Brassai: Paris by Night
About this deal
The current edition has been printed in heliogravure using Brassai's original plates, with the exception of photographs for which the plates have disappeared and which have been reproduced from the 1933 edition: numbers 2, 49, 55, 58, 59 60, 61, as well as the paving-stones appearing on the endpapers. The gradation of tones is wonderfully subtle, describing an apparently infinite range of black and near-black tones. Despite his social clout and early professional successes, Brassaï still viewed himself as an outlander of sorts. Roaming Paris streets by night in the early 1930s, Brassa created arresting images of the city's dramatic nocturnal landscape. A Monastic Brothel, Rue Monsieur-le-Prince, 1931In his quest to cover every facet of Paris, Brassaï also immersed himself in the city’s darker side.
Lorant's layout produces some interesting juxtapositions of rich and poor experiencing the city by night. Ein wunderbarer Bildband, aus einer Zeit, als Fotografieren noch eine hochkomplizierte Kunst war und Bilder entweder gleich, oder niemals etwas geworden sind. First published in 1933, Paris By Night, of which I own the fine reissue by Flammarion (2011), feels like more than a book: it is a steppingstone in photography, and offers a look into the Paris night, as a world complete in itself, with its own story, its own characters.When Brassaï was at the age of three his family lived in Paris for a year while his father taught at the Sorbonne. He was one of the numerous Hungarian artists who flourished in Paris beginning between the World Wars. Brassaï moved in the same circles as the surrealists–he met Picasso in 1932, and worked on Le Minotaure, the famous surrealist review. When the allies liberated the city in 1944, Brassaï leaned out of his apartment window to watch—he was, as ever, the fearless voyeur. After fighting in the Austro-Hungarian army during World War I and studying art at Berlin-Charlottenburg’s Academy of Fine Arts, the artist moved to Paris in 1924.

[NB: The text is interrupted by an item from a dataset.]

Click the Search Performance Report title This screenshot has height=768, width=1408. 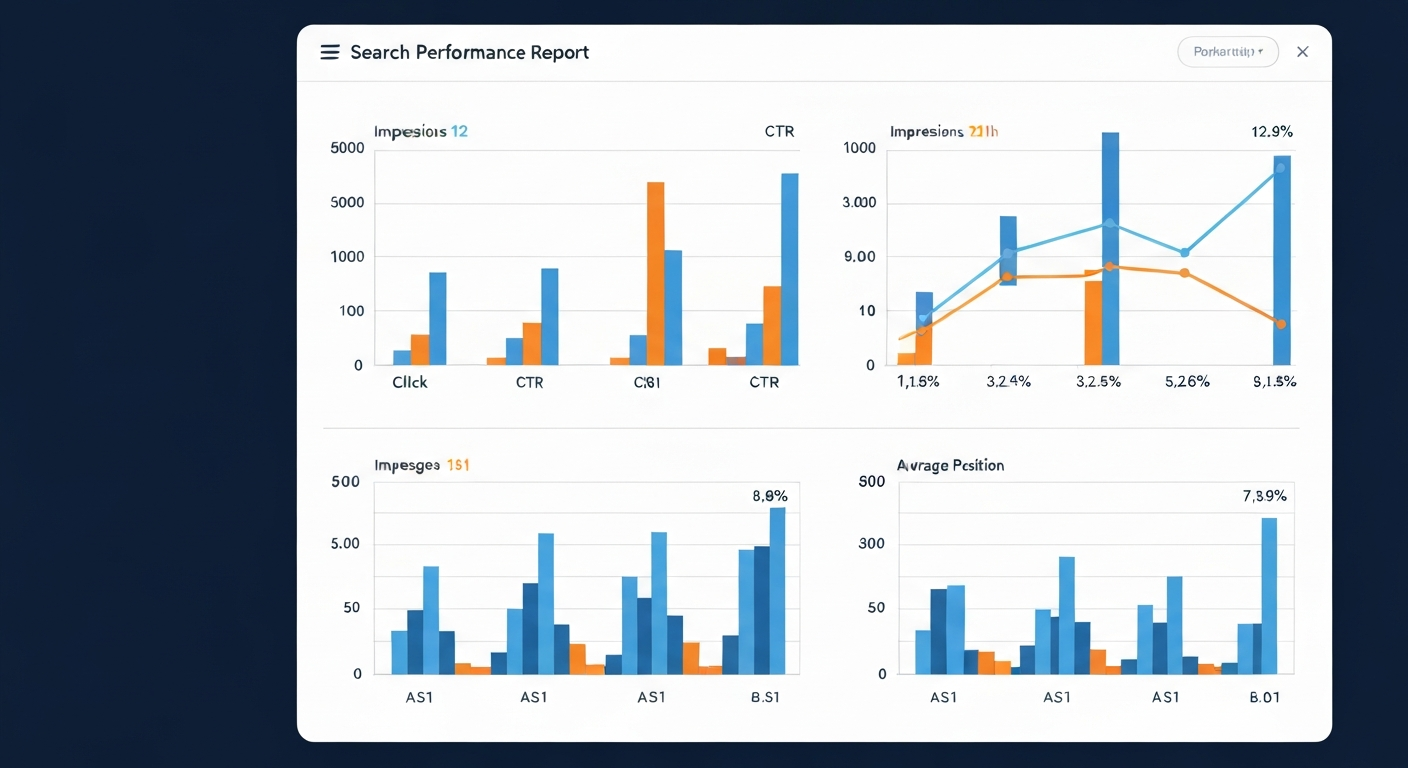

Thus, as well as a wonderful collection of very evocative images, the book can act as a reminder of the importance in engaging the intellect to make such images. We collect information from our users – this is for administration and contact purposes in connection with contributions you may wish to make to the site or your use of certain site features such as newsletter subscriptions and property enquiries.
My recollection, which may be wrong, of the earlier edition (probably from the 60s or 70s) is that it was printed on glossy paper, but one reviewer is of the opinion that the paper used here is more matte. Paris by Night" is a stunning portrait of nighttime in the City of Light, as captured by its most articulate observer. In the early 21st century, the discovery of more than 200 letters and hundreds of drawings and other items from the period 1940–1984 has provided scholars with material for understanding his later life and career. It was almost certainly my first exposure to any of his works although I have bought other books of his photography in the many years since. Working as a journalist by day, by night he roamed the streets of the capital and visited its bistros, sharing moments in the lives of the prostitutes and peddlers, down-and-outs, and illicit lovers who lived on the margins of society.
Brassai was probably more responsible than most for generating the noir genre associated with Paris but that, I think, was a function of his equipment.tall x 10-5/8"; black cover; lamination is lifting from cover; crease along top 6" front cover and light corresponding creases to first 2 pp; ca. All quotes and shortened quotes are from the book and credited as: ©Brassaï: Paris by Night (Flammarion, 2011).